Capacity Sizing Guidelines
- Keep at least 30 percent unused space to prevent Virtual SAN from rebalancing the storage load. Virtual SAN rebalances the components across the cluster whenever the consumption on a single capacity device reaches 80 percent or more. The rebalance operation might impact the performance of applications. To avoid these issues, keep storage consumption to less than 70 percent.
- Plan extra capacity to handle potential failure or replacement of capacity devices, disk groups, and hosts. When a capacity device is not reachable, Virtual SAN recovers the components from another device in the cluster.
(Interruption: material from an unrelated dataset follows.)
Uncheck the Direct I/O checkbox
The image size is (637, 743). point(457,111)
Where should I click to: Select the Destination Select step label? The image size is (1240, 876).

When a flash cache device fails or is removed, Virtual SAN recovers the components from the entire disk group.
- Reserve extra capacity to make sure that Virtual SAN recovers components after a host failure or when a host enters maintenance mode. For example, provision hosts with enough capacity so that you have sufficient free capacity left for components to successfully rebuild after a host failure or during maintenance. This is important when you have more than three hosts, so you have sufficient free capacity to rebuild the failed components. If a host fails, the rebuilding takes place on the storage available on another host, so that another failure can be tolerated. However, in a three-host cluster, Virtual SAN will not perform the rebuild operation if the Primary level of failures to tolerate is set to 1 because when one host fails, only two hosts remain in the cluster. To tolerate a rebuild after a failure, you must have at least three hosts.
- Provide enough temporary storage space for changes in the Virtual SAN VM storage policy. When you dynamically change a VM storage policy, Virtual SAN might create a layout of the replicas that make up an object. When Virtual SAN instantiates and synchronizes those replicas with the original replica, the cluster must temporarily provide additional space.
- If you plan to use advanced features, such as software checksum or deduplication and compression, reserve additional capacity to handle the operational overhead.
Considerations for Virtual Machine Objects
When you plan the storage capacity in the Virtual SAN datastore, consider the space required in the datastore for the VM home namespace objects, snapshots, and swap files.
- VM Home Namespace. You can assign a storage policy specifically to the home namespace object for a virtual machine. To prevent unnecessary allocation of capacity and cache storage, Virtual SAN applies only the Primary level of failures to tolerate and the Force provisioning settings from the policy on the VM home namespace. Plan storage space to meet the requirements for a storage policy assigned to a VM Home Namespace whose Primary level of failures to tolerate is greater than 0.
- Snapshots. Delta devices inherit the policy of the base VMDK file. Plan additional space according to the expected size and number of snapshots, and to the settings in the Virtual SAN storage policies.
The space that is required might be different. Its size depends on how often the virtual machine changes data and how long a snapshot is attached to the virtual machine.
- Swap files. Virtual machine swap files are mirrored, and space reserved by default, unless using the Sparse Swap setting introduced in Virtual SAN 6.2.